**Task statement:** Check every line of the entries below for the word "computer", and copy the ones that have it.

**Provided information:**
┄┄┄┄┄┄┄┄┄┄

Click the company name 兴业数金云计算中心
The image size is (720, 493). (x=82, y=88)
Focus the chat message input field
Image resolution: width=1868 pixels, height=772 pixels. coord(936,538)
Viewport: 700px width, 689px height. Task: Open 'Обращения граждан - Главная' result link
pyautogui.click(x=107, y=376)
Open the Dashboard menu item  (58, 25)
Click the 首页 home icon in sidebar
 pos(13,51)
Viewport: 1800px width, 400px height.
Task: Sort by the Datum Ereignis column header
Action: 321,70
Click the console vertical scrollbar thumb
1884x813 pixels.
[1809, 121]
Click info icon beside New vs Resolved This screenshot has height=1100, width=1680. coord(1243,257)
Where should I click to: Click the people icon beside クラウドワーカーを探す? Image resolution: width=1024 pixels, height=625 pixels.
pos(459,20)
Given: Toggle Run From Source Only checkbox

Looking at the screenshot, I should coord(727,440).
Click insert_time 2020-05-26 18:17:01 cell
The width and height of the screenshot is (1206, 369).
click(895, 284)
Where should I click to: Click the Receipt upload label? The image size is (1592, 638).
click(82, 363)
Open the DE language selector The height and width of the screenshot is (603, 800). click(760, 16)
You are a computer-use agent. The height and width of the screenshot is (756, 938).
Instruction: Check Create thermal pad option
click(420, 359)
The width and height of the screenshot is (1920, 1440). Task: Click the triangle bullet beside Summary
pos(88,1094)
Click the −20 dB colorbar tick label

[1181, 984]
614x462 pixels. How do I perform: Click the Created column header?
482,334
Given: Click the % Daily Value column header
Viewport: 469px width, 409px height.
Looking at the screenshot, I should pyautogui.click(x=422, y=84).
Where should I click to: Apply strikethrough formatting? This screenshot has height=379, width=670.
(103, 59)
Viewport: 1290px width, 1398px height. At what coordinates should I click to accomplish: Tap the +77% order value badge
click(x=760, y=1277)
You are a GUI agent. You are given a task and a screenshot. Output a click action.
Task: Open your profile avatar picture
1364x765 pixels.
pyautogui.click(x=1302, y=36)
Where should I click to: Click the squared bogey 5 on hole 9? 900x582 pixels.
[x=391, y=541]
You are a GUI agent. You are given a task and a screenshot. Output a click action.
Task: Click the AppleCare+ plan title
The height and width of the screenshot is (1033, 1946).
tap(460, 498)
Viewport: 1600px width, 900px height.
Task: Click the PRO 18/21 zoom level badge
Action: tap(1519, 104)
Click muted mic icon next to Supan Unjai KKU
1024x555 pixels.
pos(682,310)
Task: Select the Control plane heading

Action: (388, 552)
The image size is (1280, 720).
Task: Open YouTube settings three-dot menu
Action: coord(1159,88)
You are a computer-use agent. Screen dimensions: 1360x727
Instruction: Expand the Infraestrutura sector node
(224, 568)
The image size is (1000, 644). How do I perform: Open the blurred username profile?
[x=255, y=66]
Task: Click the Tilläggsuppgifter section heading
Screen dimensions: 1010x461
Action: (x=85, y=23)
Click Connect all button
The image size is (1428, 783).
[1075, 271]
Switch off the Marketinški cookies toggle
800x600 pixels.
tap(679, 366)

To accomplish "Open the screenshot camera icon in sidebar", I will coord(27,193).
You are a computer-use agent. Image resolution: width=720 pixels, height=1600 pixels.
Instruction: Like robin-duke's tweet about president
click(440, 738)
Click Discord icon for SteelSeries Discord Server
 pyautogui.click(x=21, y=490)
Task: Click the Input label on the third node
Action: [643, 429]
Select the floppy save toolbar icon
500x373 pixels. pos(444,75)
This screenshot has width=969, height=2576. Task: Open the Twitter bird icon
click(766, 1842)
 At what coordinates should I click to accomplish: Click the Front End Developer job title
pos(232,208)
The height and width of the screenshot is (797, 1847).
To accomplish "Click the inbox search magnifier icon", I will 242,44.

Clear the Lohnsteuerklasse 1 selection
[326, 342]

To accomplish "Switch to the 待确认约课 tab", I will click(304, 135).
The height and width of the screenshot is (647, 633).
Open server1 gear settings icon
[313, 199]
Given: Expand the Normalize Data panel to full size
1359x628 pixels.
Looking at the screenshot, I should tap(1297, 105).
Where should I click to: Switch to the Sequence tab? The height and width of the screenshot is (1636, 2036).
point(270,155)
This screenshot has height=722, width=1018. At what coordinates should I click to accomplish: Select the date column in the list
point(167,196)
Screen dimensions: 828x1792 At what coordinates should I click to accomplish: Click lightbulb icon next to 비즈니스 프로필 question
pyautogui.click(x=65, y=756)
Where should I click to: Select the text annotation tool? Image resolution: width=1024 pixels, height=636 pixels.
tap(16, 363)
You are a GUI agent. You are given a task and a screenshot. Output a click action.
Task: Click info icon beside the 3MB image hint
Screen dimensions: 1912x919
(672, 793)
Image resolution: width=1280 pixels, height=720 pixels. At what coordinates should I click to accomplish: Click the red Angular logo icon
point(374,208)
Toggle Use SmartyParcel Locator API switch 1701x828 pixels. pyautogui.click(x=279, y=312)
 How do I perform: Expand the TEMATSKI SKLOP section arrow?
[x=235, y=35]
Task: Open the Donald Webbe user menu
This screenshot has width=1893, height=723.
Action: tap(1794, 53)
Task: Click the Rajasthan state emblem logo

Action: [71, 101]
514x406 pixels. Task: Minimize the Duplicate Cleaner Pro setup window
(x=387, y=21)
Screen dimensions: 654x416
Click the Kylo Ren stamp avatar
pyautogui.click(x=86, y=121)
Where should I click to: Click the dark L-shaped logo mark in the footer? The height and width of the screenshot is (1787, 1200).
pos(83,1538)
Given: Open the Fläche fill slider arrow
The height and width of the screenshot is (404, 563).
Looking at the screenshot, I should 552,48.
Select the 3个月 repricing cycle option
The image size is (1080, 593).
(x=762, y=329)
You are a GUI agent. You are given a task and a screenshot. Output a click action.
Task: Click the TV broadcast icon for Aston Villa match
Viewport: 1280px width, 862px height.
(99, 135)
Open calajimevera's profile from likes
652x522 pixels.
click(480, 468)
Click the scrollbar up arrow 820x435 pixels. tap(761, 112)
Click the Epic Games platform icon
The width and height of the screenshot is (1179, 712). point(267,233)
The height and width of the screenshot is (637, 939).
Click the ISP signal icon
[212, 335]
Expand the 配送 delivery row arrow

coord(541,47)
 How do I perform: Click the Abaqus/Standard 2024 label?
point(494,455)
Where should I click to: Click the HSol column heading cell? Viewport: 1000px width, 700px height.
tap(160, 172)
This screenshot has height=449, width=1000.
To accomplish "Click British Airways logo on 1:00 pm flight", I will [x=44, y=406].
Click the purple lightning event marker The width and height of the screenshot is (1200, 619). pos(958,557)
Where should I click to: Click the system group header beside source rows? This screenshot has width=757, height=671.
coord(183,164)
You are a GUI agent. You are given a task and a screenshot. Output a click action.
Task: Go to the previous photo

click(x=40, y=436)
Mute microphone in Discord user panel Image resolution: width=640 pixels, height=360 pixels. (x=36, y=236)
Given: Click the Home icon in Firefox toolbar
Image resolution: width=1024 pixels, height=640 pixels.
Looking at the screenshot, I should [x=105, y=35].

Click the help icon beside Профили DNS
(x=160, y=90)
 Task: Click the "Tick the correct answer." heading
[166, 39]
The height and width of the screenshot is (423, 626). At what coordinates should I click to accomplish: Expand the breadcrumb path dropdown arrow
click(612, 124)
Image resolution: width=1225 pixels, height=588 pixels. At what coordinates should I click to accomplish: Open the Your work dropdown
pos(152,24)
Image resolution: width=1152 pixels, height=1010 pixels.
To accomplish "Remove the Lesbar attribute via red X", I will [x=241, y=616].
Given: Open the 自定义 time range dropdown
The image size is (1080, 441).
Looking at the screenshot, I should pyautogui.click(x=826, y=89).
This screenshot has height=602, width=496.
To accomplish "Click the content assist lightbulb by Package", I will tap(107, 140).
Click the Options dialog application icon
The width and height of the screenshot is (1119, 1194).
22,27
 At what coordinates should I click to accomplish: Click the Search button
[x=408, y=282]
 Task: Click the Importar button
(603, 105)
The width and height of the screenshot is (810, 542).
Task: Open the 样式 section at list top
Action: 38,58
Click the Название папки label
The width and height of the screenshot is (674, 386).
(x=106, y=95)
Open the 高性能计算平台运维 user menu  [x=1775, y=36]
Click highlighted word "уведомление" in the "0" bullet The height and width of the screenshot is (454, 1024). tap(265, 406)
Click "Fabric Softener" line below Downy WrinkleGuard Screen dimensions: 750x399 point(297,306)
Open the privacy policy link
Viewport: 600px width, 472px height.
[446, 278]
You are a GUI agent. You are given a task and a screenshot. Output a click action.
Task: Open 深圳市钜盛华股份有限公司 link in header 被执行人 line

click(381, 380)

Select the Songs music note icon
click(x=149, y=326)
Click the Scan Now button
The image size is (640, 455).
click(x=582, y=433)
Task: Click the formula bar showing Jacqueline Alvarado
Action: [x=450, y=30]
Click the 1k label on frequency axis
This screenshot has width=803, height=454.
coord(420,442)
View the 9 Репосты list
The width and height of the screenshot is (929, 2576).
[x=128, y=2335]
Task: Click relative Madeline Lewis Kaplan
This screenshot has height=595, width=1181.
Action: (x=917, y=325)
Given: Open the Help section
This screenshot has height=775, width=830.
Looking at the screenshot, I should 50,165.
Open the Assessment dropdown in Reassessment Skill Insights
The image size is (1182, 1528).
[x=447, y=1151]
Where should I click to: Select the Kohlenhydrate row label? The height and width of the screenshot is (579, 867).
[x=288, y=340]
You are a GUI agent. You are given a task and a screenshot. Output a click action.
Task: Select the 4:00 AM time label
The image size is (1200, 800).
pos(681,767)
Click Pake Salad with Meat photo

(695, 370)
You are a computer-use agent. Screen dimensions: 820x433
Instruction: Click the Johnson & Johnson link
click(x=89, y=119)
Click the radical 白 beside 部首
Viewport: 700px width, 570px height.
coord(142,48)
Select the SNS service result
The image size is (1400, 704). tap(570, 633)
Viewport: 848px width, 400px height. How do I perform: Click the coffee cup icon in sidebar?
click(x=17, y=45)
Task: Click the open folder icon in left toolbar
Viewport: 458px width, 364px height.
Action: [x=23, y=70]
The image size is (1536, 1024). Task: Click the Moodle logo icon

┄┄┄┄┄┄┄┄┄┄

**Answer below:**
You are a computer-use agent. The height and width of the screenshot is (756, 938).
You are a computer-use agent. Screen dimensions: 1360x727
You are a computer-use agent. Image resolution: width=720 pixels, height=1600 pixels.
You are a computer-use agent. Screen dimensions: 820x433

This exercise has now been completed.